### Exercise:
Rewrite the records below, replacing every occurrence of "computer-use agent" with "desktop automation agent" and leaving all other text unchanged.

### Items:
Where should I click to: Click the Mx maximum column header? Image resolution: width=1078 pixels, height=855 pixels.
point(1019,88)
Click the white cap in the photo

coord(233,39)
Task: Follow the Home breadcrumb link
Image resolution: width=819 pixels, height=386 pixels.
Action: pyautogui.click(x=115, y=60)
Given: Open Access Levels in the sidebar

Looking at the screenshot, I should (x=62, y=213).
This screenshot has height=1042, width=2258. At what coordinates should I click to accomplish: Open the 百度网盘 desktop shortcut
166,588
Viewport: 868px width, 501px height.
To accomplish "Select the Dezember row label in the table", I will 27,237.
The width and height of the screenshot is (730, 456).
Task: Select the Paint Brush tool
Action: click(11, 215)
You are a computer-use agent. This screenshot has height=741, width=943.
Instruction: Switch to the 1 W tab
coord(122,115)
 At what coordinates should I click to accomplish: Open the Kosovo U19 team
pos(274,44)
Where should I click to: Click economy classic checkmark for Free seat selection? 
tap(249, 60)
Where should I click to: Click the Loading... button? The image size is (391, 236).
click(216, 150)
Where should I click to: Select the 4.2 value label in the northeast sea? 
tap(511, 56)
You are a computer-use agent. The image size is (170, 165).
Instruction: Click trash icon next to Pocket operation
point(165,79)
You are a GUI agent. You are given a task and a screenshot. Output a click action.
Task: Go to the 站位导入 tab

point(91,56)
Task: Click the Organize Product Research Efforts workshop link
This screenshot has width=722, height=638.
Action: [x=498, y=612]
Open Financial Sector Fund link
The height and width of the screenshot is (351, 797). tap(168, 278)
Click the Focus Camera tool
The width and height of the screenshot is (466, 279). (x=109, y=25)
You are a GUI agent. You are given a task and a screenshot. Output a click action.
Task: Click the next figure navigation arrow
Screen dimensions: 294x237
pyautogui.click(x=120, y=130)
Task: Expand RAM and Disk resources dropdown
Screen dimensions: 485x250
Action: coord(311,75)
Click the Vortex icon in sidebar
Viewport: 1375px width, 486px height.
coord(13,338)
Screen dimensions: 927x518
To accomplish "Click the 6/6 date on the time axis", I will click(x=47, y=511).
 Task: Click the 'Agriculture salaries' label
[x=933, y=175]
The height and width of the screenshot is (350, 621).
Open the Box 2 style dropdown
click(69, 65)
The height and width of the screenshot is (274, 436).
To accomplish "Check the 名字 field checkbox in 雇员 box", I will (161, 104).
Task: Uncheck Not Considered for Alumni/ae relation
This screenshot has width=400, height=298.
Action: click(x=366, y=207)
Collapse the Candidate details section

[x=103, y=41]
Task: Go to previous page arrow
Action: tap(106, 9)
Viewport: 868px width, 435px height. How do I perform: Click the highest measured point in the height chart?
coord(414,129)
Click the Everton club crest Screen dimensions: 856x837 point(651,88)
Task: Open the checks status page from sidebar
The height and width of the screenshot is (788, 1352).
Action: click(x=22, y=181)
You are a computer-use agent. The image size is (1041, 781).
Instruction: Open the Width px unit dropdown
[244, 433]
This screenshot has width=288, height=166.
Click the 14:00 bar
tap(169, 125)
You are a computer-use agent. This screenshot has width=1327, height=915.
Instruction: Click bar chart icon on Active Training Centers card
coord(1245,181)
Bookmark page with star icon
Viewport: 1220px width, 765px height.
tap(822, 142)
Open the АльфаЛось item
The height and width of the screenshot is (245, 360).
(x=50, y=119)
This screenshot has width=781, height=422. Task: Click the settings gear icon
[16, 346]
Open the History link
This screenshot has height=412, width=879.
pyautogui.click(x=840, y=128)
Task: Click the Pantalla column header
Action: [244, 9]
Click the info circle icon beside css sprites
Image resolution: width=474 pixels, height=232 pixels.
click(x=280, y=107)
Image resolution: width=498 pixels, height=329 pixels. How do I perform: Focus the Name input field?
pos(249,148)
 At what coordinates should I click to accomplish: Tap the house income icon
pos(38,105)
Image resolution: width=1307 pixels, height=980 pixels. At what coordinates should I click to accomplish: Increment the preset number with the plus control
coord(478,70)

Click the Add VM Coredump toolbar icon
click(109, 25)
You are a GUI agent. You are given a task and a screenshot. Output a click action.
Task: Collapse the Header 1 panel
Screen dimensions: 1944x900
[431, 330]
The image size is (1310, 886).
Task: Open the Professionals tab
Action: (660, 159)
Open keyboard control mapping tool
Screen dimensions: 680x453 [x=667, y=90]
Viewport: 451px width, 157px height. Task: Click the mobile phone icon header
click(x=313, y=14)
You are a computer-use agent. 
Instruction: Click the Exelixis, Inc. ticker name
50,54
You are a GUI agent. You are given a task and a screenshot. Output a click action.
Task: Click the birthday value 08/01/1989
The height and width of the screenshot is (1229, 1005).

### Correct response:
Where should I click to: Click the Mx maximum column header? Image resolution: width=1078 pixels, height=855 pixels.
point(1019,88)
Click the white cap in the photo

coord(233,39)
Task: Follow the Home breadcrumb link
Image resolution: width=819 pixels, height=386 pixels.
Action: pyautogui.click(x=115, y=60)
Given: Open Access Levels in the sidebar

Looking at the screenshot, I should (x=62, y=213).
This screenshot has height=1042, width=2258. At what coordinates should I click to accomplish: Open the 百度网盘 desktop shortcut
166,588
Viewport: 868px width, 501px height.
To accomplish "Select the Dezember row label in the table", I will 27,237.
The width and height of the screenshot is (730, 456).
Task: Select the Paint Brush tool
Action: click(11, 215)
You are a desktop automation agent. This screenshot has height=741, width=943.
Instruction: Switch to the 1 W tab
coord(122,115)
 At what coordinates should I click to accomplish: Open the Kosovo U19 team
pos(274,44)
Where should I click to: Click economy classic checkmark for Free seat selection? 
tap(249, 60)
Where should I click to: Click the Loading... button? The image size is (391, 236).
click(216, 150)
Where should I click to: Select the 4.2 value label in the northeast sea? 
tap(511, 56)
You are a desktop automation agent. The image size is (170, 165).
Instruction: Click trash icon next to Pocket operation
point(165,79)
You are a GUI agent. You are given a task and a screenshot. Output a click action.
Task: Go to the 站位导入 tab

point(91,56)
Task: Click the Organize Product Research Efforts workshop link
This screenshot has width=722, height=638.
Action: [x=498, y=612]
Open Financial Sector Fund link
The height and width of the screenshot is (351, 797). tap(168, 278)
Click the Focus Camera tool
The width and height of the screenshot is (466, 279). (x=109, y=25)
You are a GUI agent. You are given a task and a screenshot. Output a click action.
Task: Click the next figure navigation arrow
Screen dimensions: 294x237
pyautogui.click(x=120, y=130)
Task: Expand RAM and Disk resources dropdown
Screen dimensions: 485x250
Action: coord(311,75)
Click the Vortex icon in sidebar
Viewport: 1375px width, 486px height.
coord(13,338)
Screen dimensions: 927x518
To accomplish "Click the 6/6 date on the time axis", I will click(x=47, y=511).
 Task: Click the 'Agriculture salaries' label
[x=933, y=175]
The height and width of the screenshot is (350, 621).
Open the Box 2 style dropdown
click(69, 65)
The height and width of the screenshot is (274, 436).
To accomplish "Check the 名字 field checkbox in 雇员 box", I will (161, 104).
Task: Uncheck Not Considered for Alumni/ae relation
This screenshot has width=400, height=298.
Action: click(x=366, y=207)
Collapse the Candidate details section

[x=103, y=41]
Task: Go to previous page arrow
Action: tap(106, 9)
Viewport: 868px width, 435px height. How do I perform: Click the highest measured point in the height chart?
coord(414,129)
Click the Everton club crest Screen dimensions: 856x837 point(651,88)
Task: Open the checks status page from sidebar
The height and width of the screenshot is (788, 1352).
Action: click(x=22, y=181)
You are a desktop automation agent. The image size is (1041, 781).
Instruction: Open the Width px unit dropdown
[244, 433]
This screenshot has width=288, height=166.
Click the 14:00 bar
tap(169, 125)
You are a desktop automation agent. This screenshot has width=1327, height=915.
Instruction: Click bar chart icon on Active Training Centers card
coord(1245,181)
Bookmark page with star icon
Viewport: 1220px width, 765px height.
tap(822, 142)
Open the АльфаЛось item
The height and width of the screenshot is (245, 360).
(x=50, y=119)
This screenshot has width=781, height=422. Task: Click the settings gear icon
[16, 346]
Open the History link
This screenshot has height=412, width=879.
pyautogui.click(x=840, y=128)
Task: Click the Pantalla column header
Action: [244, 9]
Click the info circle icon beside css sprites
Image resolution: width=474 pixels, height=232 pixels.
click(x=280, y=107)
Image resolution: width=498 pixels, height=329 pixels. How do I perform: Focus the Name input field?
pos(249,148)
 At what coordinates should I click to accomplish: Tap the house income icon
pos(38,105)
Image resolution: width=1307 pixels, height=980 pixels. At what coordinates should I click to accomplish: Increment the preset number with the plus control
coord(478,70)

Click the Add VM Coredump toolbar icon
click(109, 25)
You are a GUI agent. You are given a task and a screenshot. Output a click action.
Task: Collapse the Header 1 panel
Screen dimensions: 1944x900
[431, 330]
The image size is (1310, 886).
Task: Open the Professionals tab
Action: (660, 159)
Open keyboard control mapping tool
Screen dimensions: 680x453 [x=667, y=90]
Viewport: 451px width, 157px height. Task: Click the mobile phone icon header
click(x=313, y=14)
You are a desktop automation agent. 
Instruction: Click the Exelixis, Inc. ticker name
50,54
You are a GUI agent. You are given a task and a screenshot. Output a click action.
Task: Click the birthday value 08/01/1989
The height and width of the screenshot is (1229, 1005).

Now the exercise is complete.